APPRIS analysis is based on a range of complementary computational methods. The methods in APPRIS are the following:

  1. Functionally important residues, firestar
  2. Protein structural information, Matador3D
  3. Presence of whole protein domains, SPADE
  4. Conservation against vertebrates, CORSAIR
  5. Presence of whole trans-membrane helices, THUMP
  6. Prediction of signal peptide and sub-cellular location, CRASH
  7. Selection of primary variant, APPRIS

Firestar: Functionally Important Residues

firestar predicts functionally important residues based on the fireDB database. The predictions are based on the local evaluation of alignments between the query sequence and the structures with functional information that are stored in FireDB. The reliability of predictions is assessed with SQUARE and the functional information is highlighted along with a reliability score.

Functional residues are highly conserved, even across large evolutionary distances. Since these residues are unlikely to have arisen by chance we can also use this to help determine the principal isoform. Variants that have "lost" conserved functional residues are unlikely to be the principal isoform.

Matador3D: Protein structural information

Protein structural information is analysed with Matador3D. In practice variant sequences from the same gene are mapped onto 3D structures by running BLAST against the PDB.
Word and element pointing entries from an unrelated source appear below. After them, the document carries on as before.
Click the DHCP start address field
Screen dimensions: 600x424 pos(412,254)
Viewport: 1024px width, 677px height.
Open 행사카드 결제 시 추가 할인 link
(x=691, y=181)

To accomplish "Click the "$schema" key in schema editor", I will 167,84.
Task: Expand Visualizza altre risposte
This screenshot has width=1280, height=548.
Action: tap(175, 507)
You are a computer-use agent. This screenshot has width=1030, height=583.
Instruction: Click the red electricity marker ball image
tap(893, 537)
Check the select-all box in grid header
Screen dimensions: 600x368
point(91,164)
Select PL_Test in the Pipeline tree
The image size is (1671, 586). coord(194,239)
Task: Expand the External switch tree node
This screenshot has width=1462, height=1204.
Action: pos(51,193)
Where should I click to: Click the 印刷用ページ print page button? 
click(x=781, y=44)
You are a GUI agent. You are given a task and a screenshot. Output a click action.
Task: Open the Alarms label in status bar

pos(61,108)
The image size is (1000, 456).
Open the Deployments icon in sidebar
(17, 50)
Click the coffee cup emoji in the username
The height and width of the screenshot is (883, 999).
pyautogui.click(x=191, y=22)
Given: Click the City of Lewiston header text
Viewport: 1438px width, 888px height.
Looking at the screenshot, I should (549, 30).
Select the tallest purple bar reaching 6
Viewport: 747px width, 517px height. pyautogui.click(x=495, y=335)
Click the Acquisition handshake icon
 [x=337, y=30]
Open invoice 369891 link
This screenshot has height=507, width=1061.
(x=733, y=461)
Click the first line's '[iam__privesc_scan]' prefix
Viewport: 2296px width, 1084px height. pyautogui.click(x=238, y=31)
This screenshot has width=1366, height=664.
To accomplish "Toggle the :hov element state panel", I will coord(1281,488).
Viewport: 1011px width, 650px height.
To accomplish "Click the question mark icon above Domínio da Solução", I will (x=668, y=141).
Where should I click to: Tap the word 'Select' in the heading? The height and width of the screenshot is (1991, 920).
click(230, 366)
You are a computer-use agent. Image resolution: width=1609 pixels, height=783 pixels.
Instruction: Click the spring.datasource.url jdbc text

Protein structure is much more conserved than sequence and isoforms with large inserts or deletions relative to homologous crystal structures are also not likely to be principal.

SPADE: Scanning Pfam Alignments for Damaged Entities

Proteins are generally comprised of one or more functional regions commonly termed domains. Identifying the functional domains present in a variant can provide insights into the function and to determine the most likely principal isoform.

The presence of functional domains is analysed with Pfamscan.

Variants that have "lost" conserved functional domains are unlikely to be principal isoforms.

CORSAIR: Conservation against vertebrates

CORSAIR carries out BLAST searches against vertebrates to determine the most likely principal isoform.

Transcripts that are conserved over greater evolutionary distances are more likely to be the main variant.

CORSAIR counts the number of species that align correctly and without gaps for each variant.

THUMP: Detecting reliable trans-membrane helices

THUMP makes unanimous predictions of trans-membrane helices using three different methods: MEMSAT 3.0, Phobius, and PRODIV. A helix has to be predicted by all three methods to be considered reliable.

Transcripts that have "lost" trans-membrane helices are less likely to be the principal isoform.

CRASH: Signal Peptide and Mitochondrial Signal Sequences.

The presence and location of signal peptides and cleavage sites in amino acid sequences are analysed with SignalP program. And TargetP predicts the sub-cellular location of eukaryotic proteins. CRASH uses a rule-based analysis of these two programs to select only reliable predictions.